Choose the correct ground state term symbol of high spin octahedral $ I{{r}^{3-}}. $
(A) $ ^{3}F $
(B) $ ^{5}D $
(C) $ ^{4}F $
(D) $ ^{6}S $

Answer 1

Hint :We know that in an octahedral complex, when $ \Delta $ is large (strong field ligand), the electrons will first fill the lower energy d orbitals before any electrons are placed on the higher energy d orbitals. It is then classified as low spin because there is a minimal number of unpaired electrons.
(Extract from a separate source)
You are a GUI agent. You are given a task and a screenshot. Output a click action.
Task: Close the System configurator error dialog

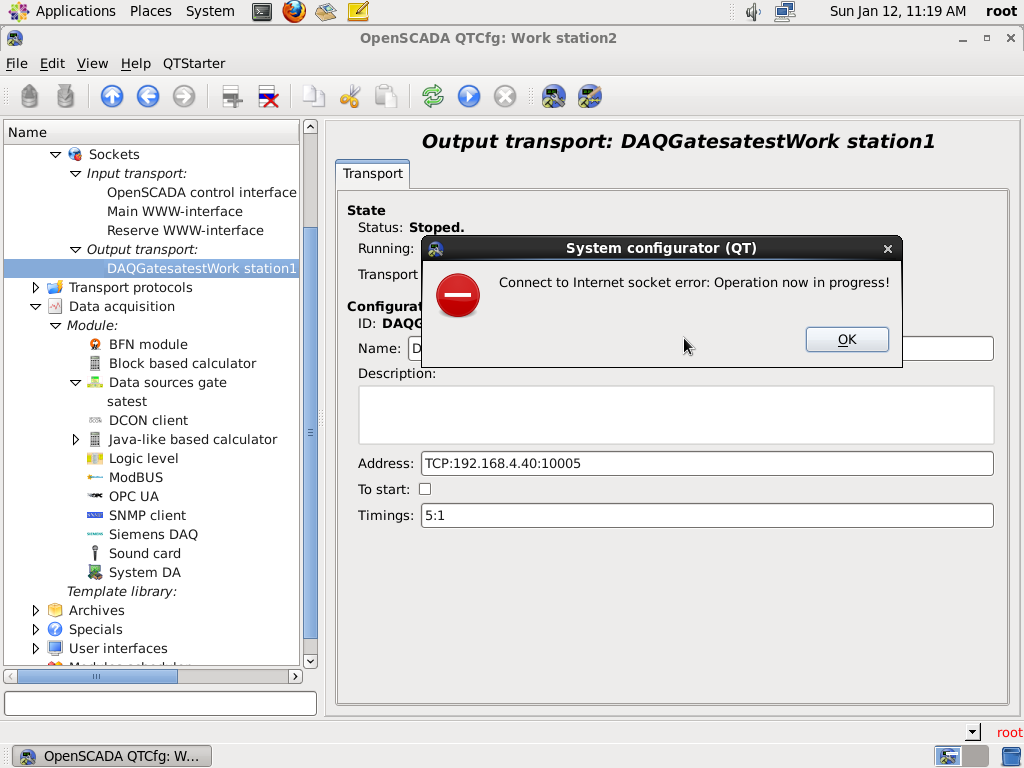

Complete Step By Step Answer:
Let us first look into the Crystal Field Theory (CFT) and what low spin and high spin complexes really mean in terms of orbital splitting before moving onto the calculation of Crystal Field Stabilization Energy of the given complex of $ {{d}^{6}}- $ cation. The CFT categorizes, qualitatively, how the metal d orbitals are filled in crystal field theory after they are split by what the theory proposes are the ligand-induced electron repulsions with the usual Hund's rule and Aufbau Principle being applied. Some basic facets of the CFT are as follows: Ligands come in, and their important orbitals interact with the metal d orbitals
 $ I{{r}^{+}}^{3}=[Xe]4{{f}^{1}}^{4}5{{d}^{6}} $
We write the ground state term as $ n+1\text{ }L $
 $ 5{{d}^{6}} $ is filled in orbitals as $ 2,1,1,1,1 $
Total spin $ =+2\left( 2 \right)+1\left( 1 \right)+0+1\left( -1 \right)+1\left( -2 \right)=2 $
Spin $ 2 $ corresponds to $ D $ ; So $ L=D $ and thus number of unpaired electrons $ =n=4 $
 $ \Rightarrow n+1=5 $
So correct spin $ ={}^{5}D $
Therefore, the correct answer is option C.

Note :
Remember that According to crystal field theory, the interaction between a transition metal and ligands arises from the attraction between the positively charged metal cation and the negative charge on the non-bonding electrons of the ligand. The theory is developed by considering energy changes of the five- degenerate d-orbitals upon being surrounded by an array of point charges consisting of the ligands.